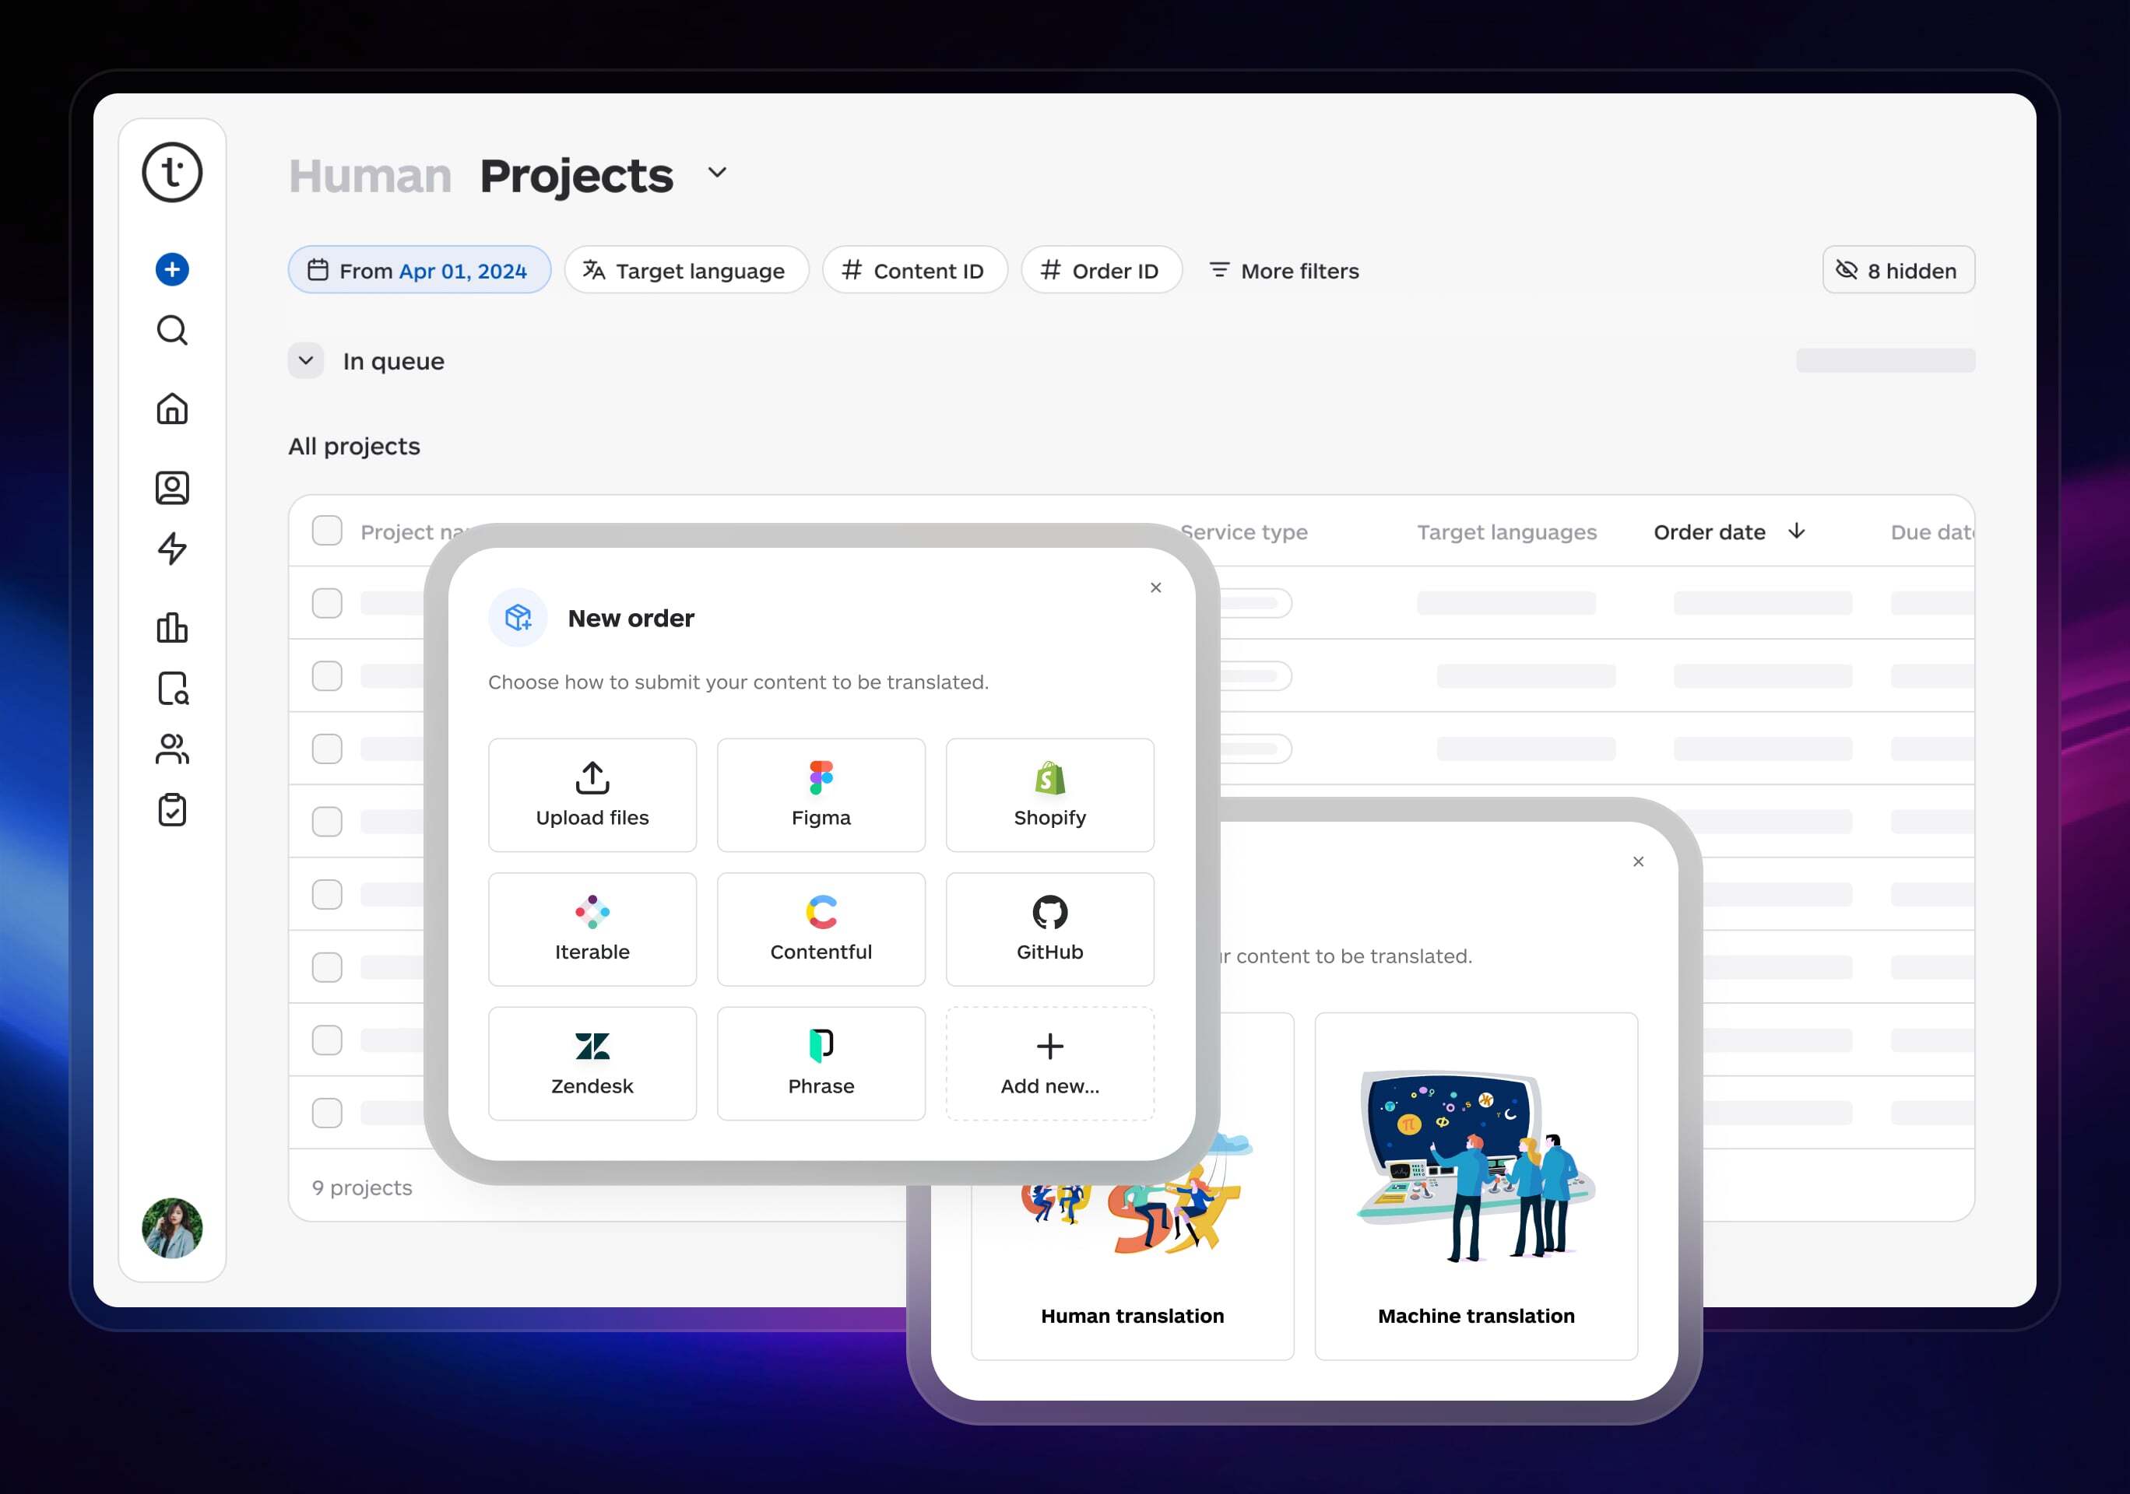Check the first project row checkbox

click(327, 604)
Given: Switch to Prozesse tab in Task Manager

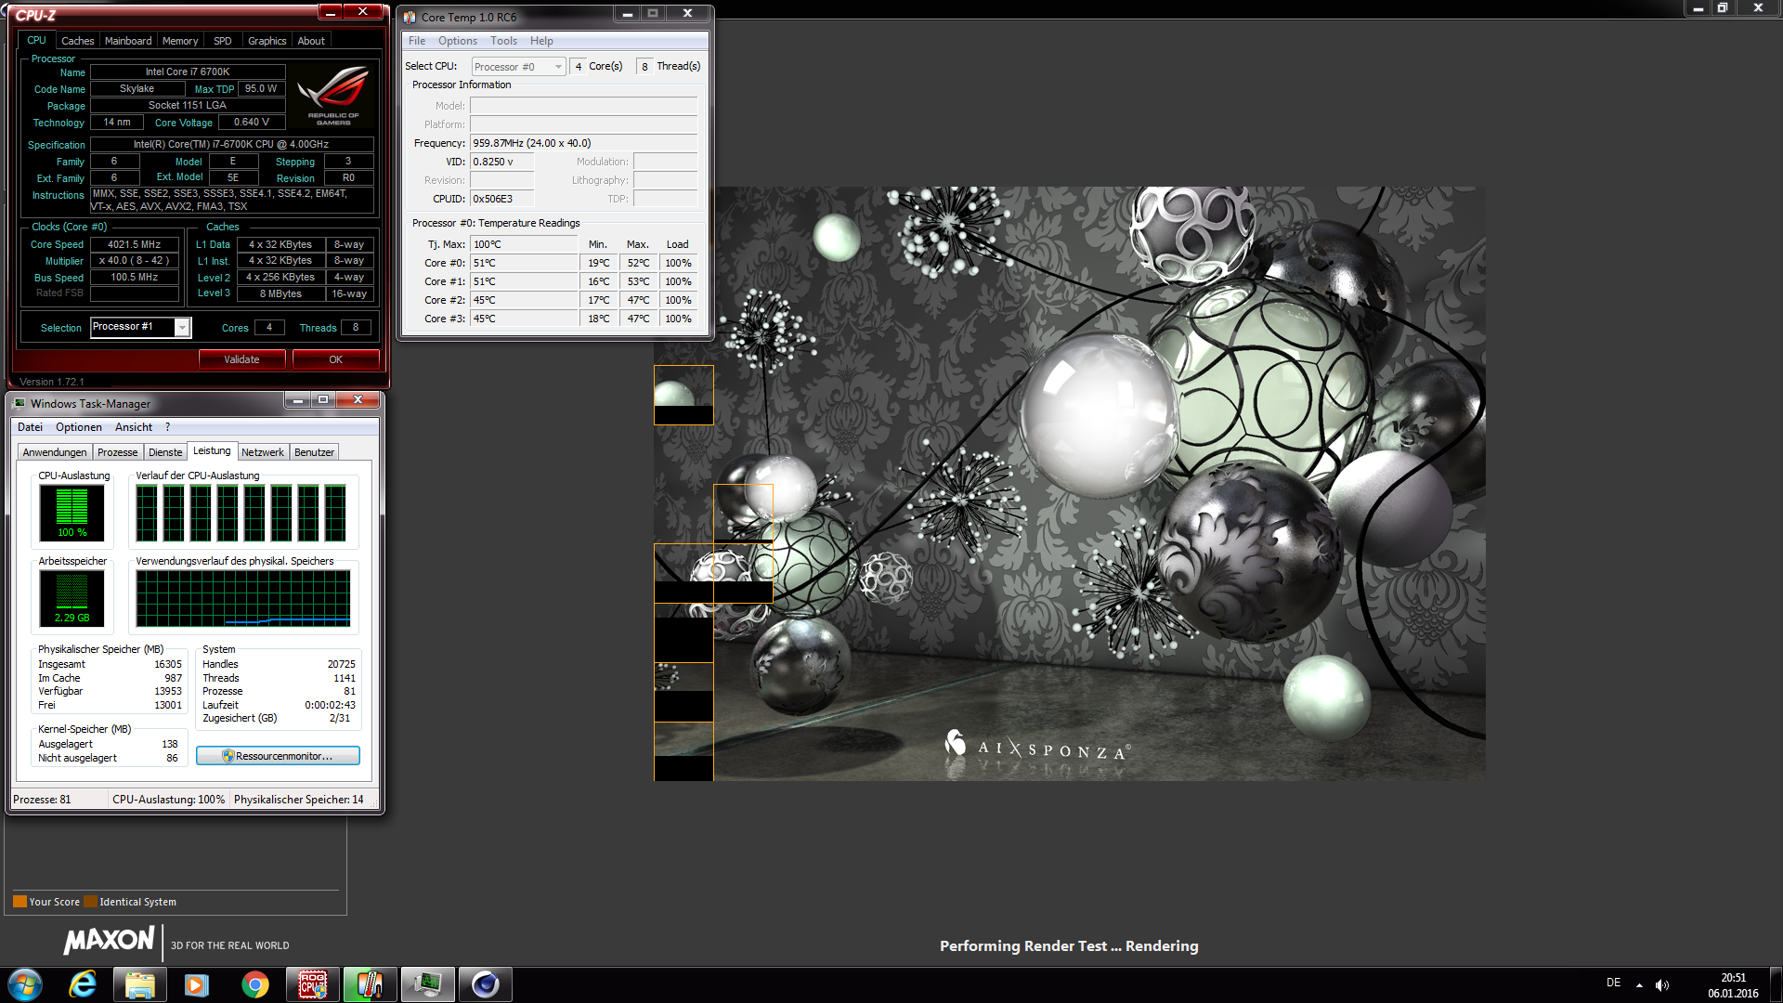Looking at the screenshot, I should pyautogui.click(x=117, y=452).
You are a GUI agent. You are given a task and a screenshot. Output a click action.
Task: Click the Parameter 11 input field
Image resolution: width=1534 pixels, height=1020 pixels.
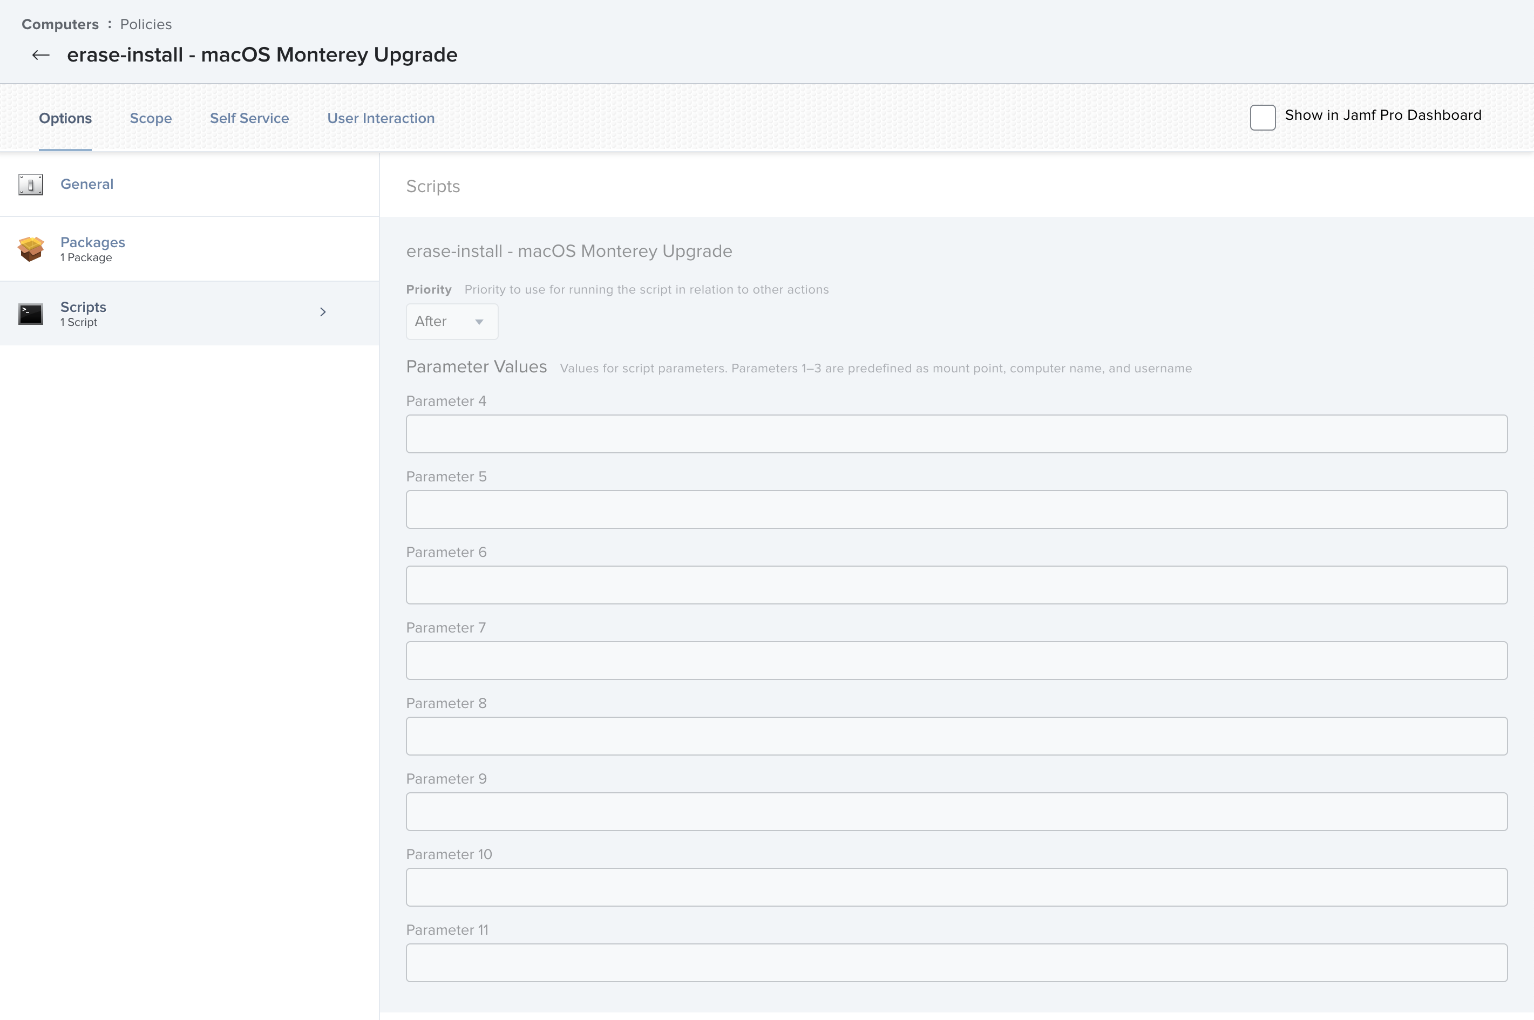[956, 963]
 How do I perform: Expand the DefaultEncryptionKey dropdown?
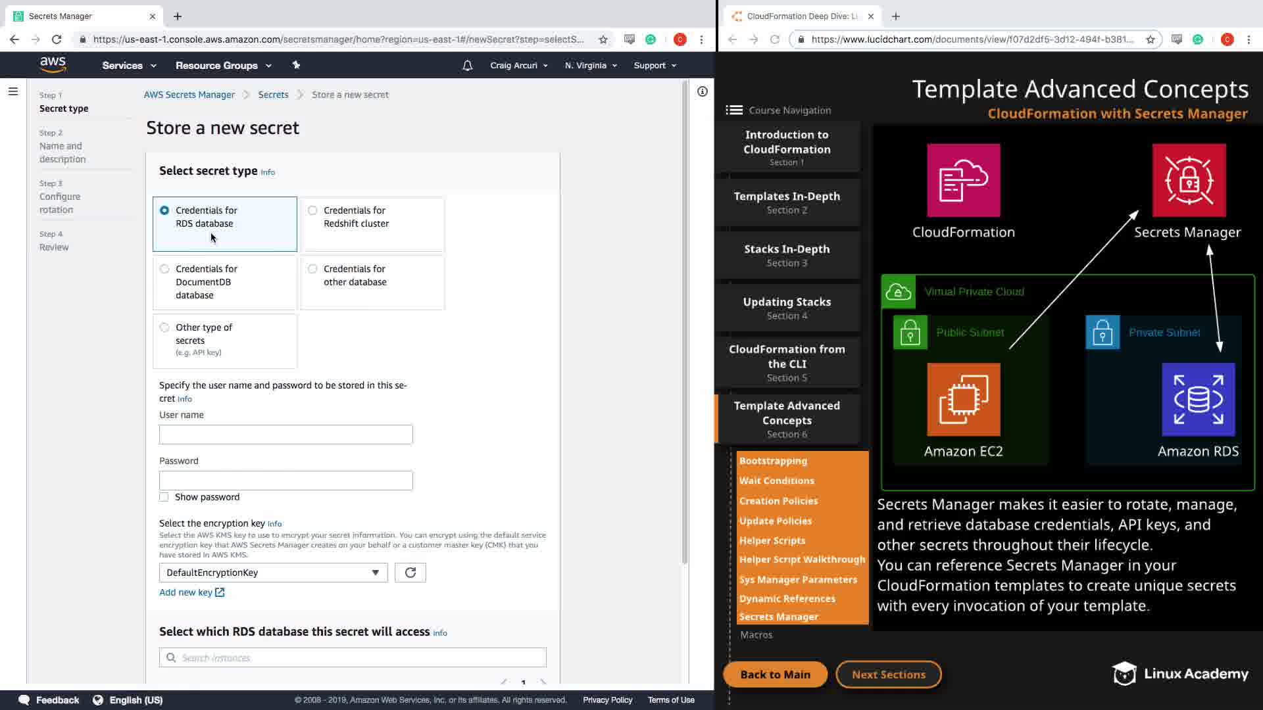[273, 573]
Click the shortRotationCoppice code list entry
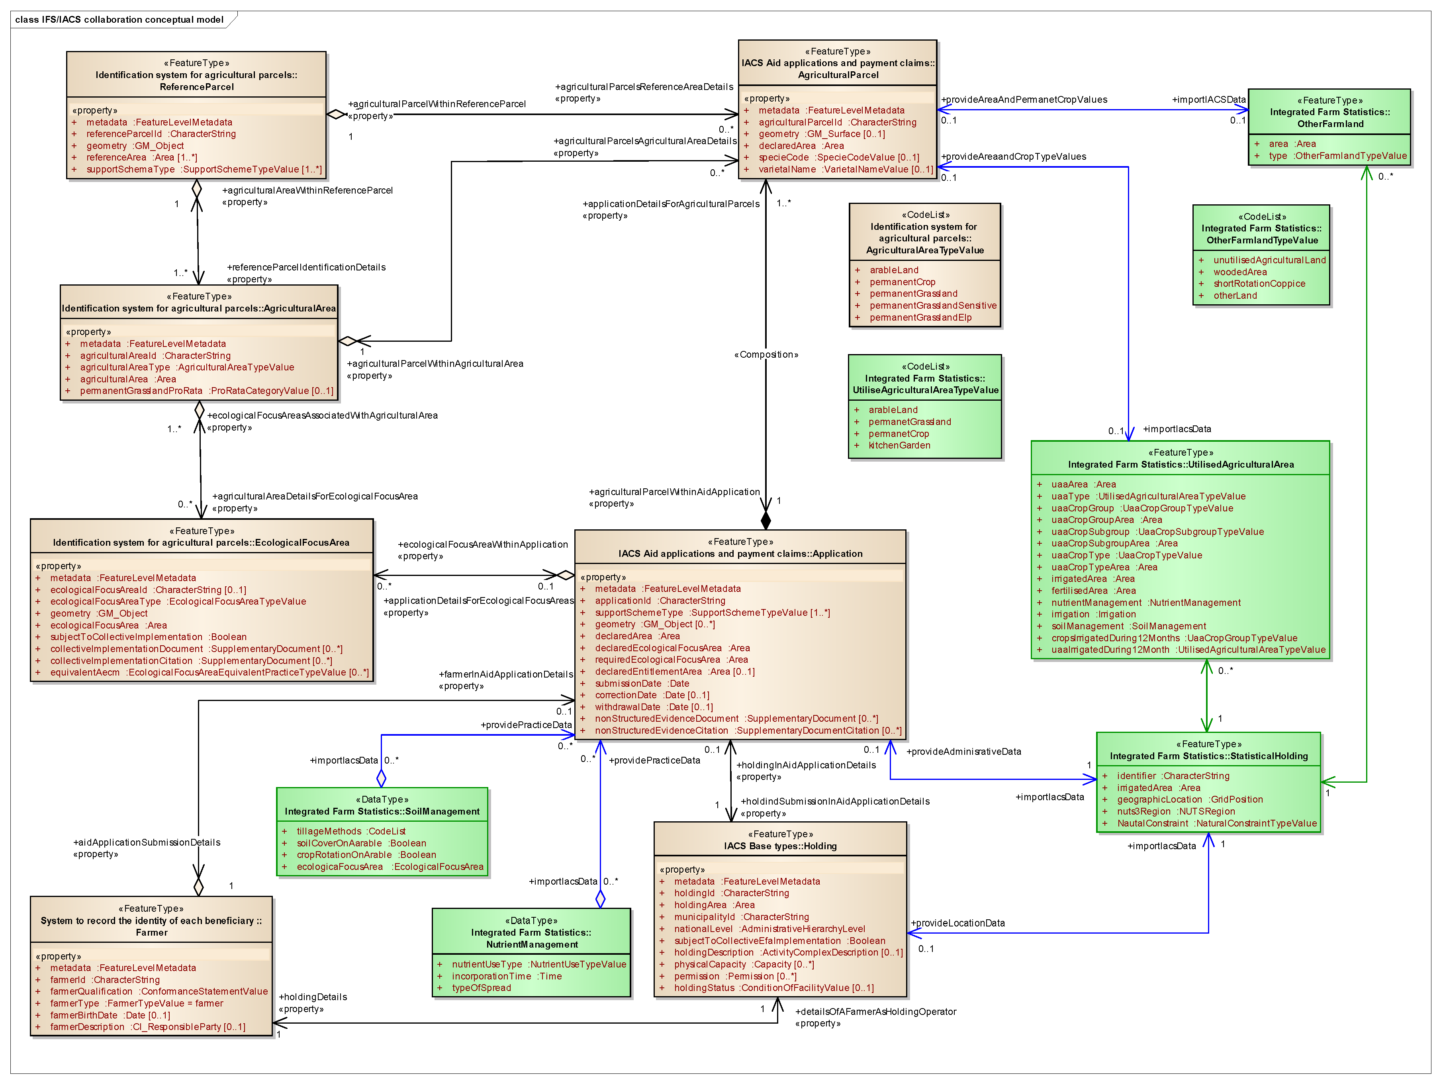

------------------------------------

PROBLEM REQUIREMENTS: In the answer, retype exactly and only the lines from the one holding "You are a GUI" through the end of the listing, keeping both ends and dropping every picture.

REPLY:
You are a GUI agent. You are given a task and a screenshot. Output a click action.
Task: Click the Parameter 11 input field
Image resolution: width=1534 pixels, height=1020 pixels.
[956, 963]
 How do I perform: Expand the DefaultEncryptionKey dropdown?
[273, 573]
Click the shortRotationCoppice code list entry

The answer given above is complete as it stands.